_Record excerpts_
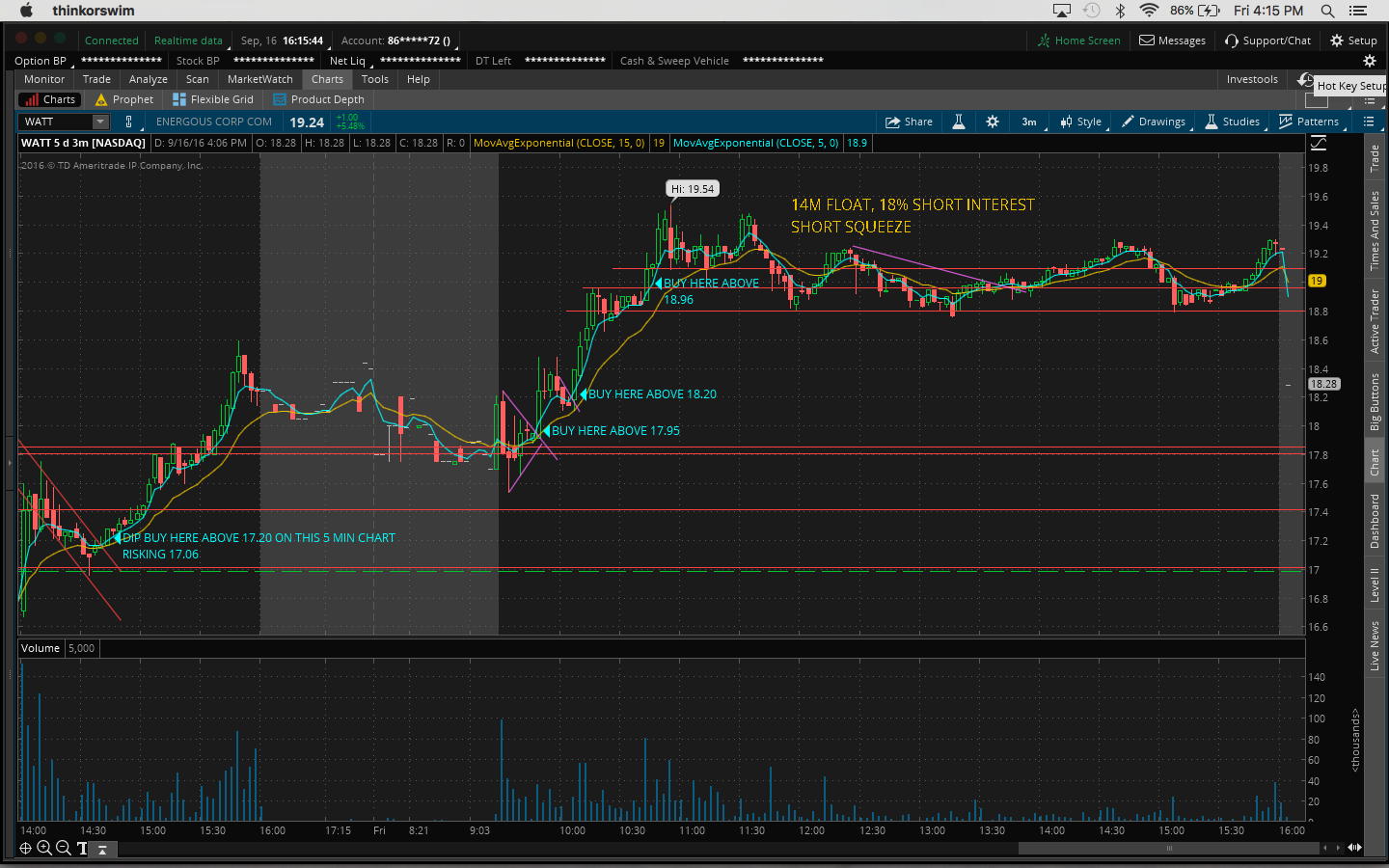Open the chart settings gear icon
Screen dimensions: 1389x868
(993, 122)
---
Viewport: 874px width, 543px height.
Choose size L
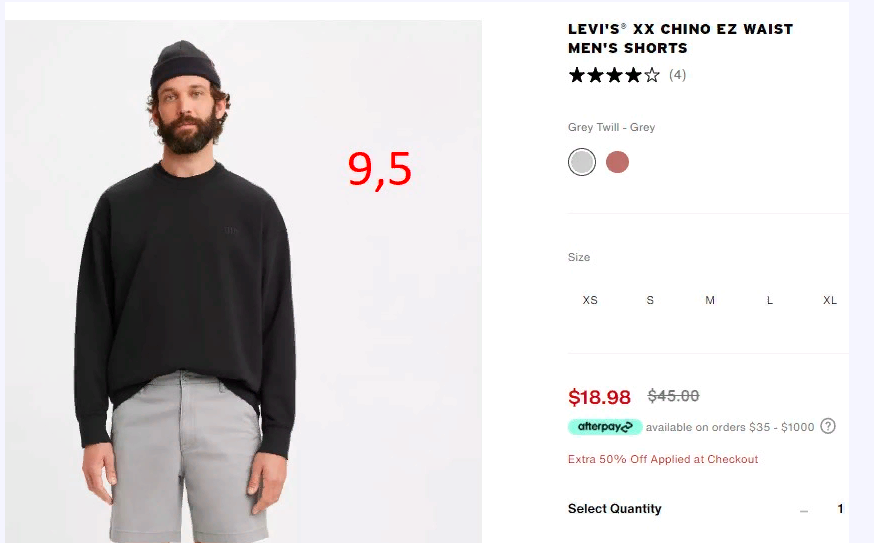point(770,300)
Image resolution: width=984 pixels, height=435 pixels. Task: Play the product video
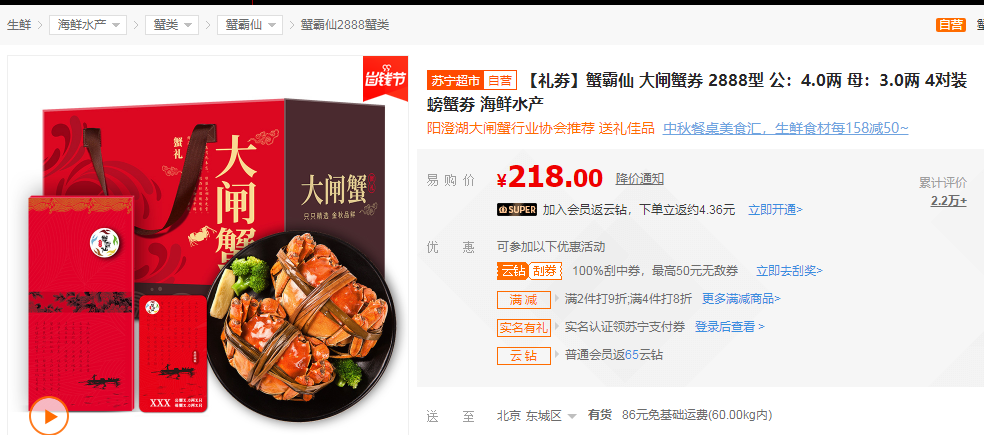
* * *
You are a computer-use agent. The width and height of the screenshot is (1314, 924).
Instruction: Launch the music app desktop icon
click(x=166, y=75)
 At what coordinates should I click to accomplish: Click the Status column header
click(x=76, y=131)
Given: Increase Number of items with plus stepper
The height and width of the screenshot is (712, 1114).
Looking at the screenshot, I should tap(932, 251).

_Instructions to follow_
Above are records; write out the lines from the one with "Viewport: 874px width, 543px height." down to the one with "Image resolution: width=984", exactly, leaving the pictures out.

_Solution for this problem_
Viewport: 874px width, 543px height.
Choose size L
point(770,300)
Image resolution: width=984 pixels, height=435 pixels. Task: Play the product video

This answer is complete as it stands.